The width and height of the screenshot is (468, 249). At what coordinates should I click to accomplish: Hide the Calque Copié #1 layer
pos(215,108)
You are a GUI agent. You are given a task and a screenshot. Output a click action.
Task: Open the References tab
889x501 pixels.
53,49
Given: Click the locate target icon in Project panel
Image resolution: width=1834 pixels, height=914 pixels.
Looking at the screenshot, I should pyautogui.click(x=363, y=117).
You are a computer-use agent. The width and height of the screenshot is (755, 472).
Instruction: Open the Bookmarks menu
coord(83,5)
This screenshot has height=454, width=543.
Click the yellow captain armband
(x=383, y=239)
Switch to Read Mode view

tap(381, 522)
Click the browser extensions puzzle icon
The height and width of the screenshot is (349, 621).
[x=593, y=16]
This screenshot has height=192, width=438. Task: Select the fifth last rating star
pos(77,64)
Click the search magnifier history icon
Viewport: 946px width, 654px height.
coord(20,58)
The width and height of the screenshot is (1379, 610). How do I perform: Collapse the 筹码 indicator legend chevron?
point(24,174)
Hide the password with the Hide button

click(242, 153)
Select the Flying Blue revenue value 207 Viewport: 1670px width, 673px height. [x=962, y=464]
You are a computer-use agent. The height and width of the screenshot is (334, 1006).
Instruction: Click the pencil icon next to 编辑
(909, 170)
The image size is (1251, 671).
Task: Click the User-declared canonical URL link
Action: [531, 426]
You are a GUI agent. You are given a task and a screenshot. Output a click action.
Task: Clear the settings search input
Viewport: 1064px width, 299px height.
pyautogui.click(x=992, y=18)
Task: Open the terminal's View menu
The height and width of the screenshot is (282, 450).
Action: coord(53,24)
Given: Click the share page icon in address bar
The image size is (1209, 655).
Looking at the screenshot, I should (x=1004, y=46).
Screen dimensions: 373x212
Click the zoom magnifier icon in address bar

══════════

THE PROBLEM: Reproduce exactly the lines that run from the start of the records to the line with "Given: Click the locate", both included.

YOUR RESPONSE:
The width and height of the screenshot is (468, 249). At what coordinates should I click to accomplish: Hide the Calque Copié #1 layer
pos(215,108)
You are a GUI agent. You are given a task and a screenshot. Output a click action.
Task: Open the References tab
889x501 pixels.
53,49
Given: Click the locate target icon in Project panel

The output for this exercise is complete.